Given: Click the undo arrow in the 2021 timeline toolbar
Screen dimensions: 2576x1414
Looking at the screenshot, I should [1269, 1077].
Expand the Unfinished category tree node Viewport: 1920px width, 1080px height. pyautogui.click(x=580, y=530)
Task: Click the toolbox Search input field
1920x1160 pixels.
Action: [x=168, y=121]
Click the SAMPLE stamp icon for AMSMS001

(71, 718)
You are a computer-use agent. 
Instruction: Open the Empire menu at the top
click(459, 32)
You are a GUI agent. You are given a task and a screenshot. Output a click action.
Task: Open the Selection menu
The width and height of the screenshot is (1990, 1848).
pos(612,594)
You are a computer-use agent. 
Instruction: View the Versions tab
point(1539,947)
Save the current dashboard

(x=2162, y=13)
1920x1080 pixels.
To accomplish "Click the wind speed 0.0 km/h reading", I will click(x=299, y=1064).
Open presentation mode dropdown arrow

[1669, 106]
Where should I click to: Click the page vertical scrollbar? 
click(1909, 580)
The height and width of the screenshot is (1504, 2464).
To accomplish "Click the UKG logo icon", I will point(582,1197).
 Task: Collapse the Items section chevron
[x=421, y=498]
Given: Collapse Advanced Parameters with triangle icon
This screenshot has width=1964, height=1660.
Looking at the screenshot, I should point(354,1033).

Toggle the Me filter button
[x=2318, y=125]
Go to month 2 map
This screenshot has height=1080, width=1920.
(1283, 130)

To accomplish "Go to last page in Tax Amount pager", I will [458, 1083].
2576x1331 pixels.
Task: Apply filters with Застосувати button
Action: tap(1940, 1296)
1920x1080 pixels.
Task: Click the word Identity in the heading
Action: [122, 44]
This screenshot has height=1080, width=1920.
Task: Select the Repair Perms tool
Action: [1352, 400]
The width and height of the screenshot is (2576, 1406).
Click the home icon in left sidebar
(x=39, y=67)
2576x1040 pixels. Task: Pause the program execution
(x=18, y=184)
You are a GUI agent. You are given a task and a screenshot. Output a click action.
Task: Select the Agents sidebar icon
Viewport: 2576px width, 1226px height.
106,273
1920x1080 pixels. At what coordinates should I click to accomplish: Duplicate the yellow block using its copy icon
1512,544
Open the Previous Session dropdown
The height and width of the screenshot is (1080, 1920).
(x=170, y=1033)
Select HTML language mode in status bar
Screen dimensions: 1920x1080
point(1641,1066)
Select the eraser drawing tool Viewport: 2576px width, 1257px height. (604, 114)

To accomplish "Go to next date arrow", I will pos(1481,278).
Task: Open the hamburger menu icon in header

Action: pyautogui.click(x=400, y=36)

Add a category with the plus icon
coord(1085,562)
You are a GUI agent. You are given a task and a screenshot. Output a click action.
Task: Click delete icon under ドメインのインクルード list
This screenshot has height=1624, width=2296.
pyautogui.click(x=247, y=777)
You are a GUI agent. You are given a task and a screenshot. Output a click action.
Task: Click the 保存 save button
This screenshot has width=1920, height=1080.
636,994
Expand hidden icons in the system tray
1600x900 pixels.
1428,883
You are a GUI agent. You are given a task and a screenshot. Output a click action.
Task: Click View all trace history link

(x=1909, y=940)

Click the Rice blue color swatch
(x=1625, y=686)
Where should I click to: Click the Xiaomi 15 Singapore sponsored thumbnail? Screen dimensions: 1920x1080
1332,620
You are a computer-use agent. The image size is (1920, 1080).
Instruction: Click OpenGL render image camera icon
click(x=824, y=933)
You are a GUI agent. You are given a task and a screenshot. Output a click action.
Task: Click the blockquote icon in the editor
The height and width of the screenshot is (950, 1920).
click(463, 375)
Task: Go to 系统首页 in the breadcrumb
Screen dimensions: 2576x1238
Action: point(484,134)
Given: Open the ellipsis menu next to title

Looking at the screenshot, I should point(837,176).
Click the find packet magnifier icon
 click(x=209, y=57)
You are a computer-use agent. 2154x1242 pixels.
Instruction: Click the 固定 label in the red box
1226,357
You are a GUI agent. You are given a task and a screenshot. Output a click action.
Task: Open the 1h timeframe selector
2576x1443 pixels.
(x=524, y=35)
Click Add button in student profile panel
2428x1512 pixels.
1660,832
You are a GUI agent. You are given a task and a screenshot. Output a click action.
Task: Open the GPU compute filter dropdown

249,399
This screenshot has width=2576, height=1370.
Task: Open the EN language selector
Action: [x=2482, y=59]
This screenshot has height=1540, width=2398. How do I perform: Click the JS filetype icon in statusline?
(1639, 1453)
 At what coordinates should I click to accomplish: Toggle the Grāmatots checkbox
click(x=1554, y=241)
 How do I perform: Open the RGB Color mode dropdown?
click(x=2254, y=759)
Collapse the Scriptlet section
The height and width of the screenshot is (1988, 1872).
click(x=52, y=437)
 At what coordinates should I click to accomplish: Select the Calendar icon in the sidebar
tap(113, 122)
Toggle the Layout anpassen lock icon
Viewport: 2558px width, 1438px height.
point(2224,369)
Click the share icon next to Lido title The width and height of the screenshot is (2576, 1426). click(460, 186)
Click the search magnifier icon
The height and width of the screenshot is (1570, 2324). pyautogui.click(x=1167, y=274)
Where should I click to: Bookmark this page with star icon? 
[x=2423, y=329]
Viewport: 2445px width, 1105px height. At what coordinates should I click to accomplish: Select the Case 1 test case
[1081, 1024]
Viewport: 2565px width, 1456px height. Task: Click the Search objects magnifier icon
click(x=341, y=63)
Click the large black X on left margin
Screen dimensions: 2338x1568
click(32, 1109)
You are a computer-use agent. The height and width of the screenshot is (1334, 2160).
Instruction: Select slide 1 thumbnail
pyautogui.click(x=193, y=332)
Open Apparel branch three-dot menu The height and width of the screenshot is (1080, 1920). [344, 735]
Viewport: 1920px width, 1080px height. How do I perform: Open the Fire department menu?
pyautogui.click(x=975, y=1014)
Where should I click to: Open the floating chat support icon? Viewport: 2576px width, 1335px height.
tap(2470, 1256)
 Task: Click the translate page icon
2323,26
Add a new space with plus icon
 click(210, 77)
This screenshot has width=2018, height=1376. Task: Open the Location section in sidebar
################
Problem statement:
Starting at the line that has "Screen dimensions: 2576x1414" in the records above, restate word for word every line until the one that has "Task: Open the Selection menu", and include that one as well.

Problem solution:
Screen dimensions: 2576x1414
Looking at the screenshot, I should [1269, 1077].
Expand the Unfinished category tree node Viewport: 1920px width, 1080px height. pyautogui.click(x=580, y=530)
Task: Click the toolbox Search input field
1920x1160 pixels.
Action: [x=168, y=121]
Click the SAMPLE stamp icon for AMSMS001

(71, 718)
You are a computer-use agent. 
Instruction: Open the Empire menu at the top
click(459, 32)
You are a GUI agent. You are given a task and a screenshot. Output a click action.
Task: Open the Selection menu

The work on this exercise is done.